Según un estudio sobre el mercado residencial en España publicado esta semana por el departamento de Real Estate de la consultora Deloitte, la región encabeza la lista de provincias que recuperarán antes el ritmo habitual de construcción de viviendas, un dato que, según Núñez, «avala el esfuerzo» del Ayuntamiento de la capital «por aplicar políticas que reactivan la actividad económica».

«Este mismo informe indica que Madrid no se encuentra entre las ciudades con la tasa de esfuerzo más alta, es decir, el porcentaje de renta familiar dedicada al pago de la hipoteca. Todos estos indicadores ponen de manifiesto el nítido repunte del sector inmobiliario en la ciudad, que poco a poco va alejándose de las peores cifras obtenidas durante la crisis», señalan en el equipo de Ana Botella, la alcaldesa de la capital.
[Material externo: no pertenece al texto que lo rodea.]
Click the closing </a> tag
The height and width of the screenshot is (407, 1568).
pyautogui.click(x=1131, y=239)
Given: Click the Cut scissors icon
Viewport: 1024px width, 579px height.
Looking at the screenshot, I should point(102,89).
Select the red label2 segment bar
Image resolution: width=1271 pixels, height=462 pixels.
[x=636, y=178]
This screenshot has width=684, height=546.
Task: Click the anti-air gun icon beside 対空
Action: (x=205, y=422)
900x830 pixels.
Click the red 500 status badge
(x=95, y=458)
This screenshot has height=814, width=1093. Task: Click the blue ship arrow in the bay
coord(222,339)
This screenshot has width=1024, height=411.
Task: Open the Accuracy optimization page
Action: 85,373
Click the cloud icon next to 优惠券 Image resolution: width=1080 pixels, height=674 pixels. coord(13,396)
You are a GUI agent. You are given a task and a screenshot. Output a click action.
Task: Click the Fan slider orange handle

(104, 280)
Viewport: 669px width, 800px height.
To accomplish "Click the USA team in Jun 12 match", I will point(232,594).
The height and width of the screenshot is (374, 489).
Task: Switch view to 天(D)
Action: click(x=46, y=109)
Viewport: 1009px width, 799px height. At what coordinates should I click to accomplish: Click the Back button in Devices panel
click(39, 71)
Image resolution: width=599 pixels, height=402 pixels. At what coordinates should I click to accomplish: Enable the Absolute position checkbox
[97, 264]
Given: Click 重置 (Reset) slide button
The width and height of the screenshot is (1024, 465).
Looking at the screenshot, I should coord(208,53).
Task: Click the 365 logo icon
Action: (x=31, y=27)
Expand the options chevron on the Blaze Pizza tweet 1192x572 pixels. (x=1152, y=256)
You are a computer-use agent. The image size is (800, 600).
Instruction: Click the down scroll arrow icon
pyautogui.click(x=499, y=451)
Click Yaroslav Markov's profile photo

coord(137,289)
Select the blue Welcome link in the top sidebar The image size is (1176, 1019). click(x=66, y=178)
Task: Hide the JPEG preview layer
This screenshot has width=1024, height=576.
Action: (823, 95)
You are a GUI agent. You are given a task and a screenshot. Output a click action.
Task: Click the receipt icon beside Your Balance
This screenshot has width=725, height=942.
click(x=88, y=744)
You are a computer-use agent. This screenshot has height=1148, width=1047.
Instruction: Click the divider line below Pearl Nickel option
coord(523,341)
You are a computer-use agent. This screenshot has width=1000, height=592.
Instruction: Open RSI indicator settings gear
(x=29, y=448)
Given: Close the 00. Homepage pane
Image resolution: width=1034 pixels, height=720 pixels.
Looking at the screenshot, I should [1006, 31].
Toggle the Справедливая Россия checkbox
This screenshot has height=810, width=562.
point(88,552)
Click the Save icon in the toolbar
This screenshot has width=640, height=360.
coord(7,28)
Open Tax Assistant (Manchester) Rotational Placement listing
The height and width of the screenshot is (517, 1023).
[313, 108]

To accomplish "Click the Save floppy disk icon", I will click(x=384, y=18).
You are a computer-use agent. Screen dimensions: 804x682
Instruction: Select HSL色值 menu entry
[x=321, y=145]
Lo que no se ha recuperado es el papel protagonista de las viviendas libres: tradicionalmente se construían tres de ellas por cada piso de protección oficial, pero ahora esos porcentajes prácticamente se han invertido en la capital. Según los datos municipales recopilados en lo que va de año, por cada 54 licencias para la construcción de casas con algún tipo de subvención pública sólo se piden 46 de las accesibles a todo tipo de compradores.

Otro informe reciente, este elaborado por el Instituto de Estudios Económicos, vinculado a la Asociación de Promotores Inmobiliarios de Madrid (Asprima), pronostica que todavía habrá bajadas en el precio de las casas de entre el 5% y el 10% durante este año y el que viene, aunque en 2016 tomará de nuevo la senda de ascenso.

El metro cuadrado de la vivienda libre llegó a pagarse, de media, a 4.275 euros en Madrid capital durante 2007. En la última estadística del Ministerio de Fomento, correspondiente al primer trimestre de 2014, el coste se había reducido prácticamente a la mitad (2.375 euros).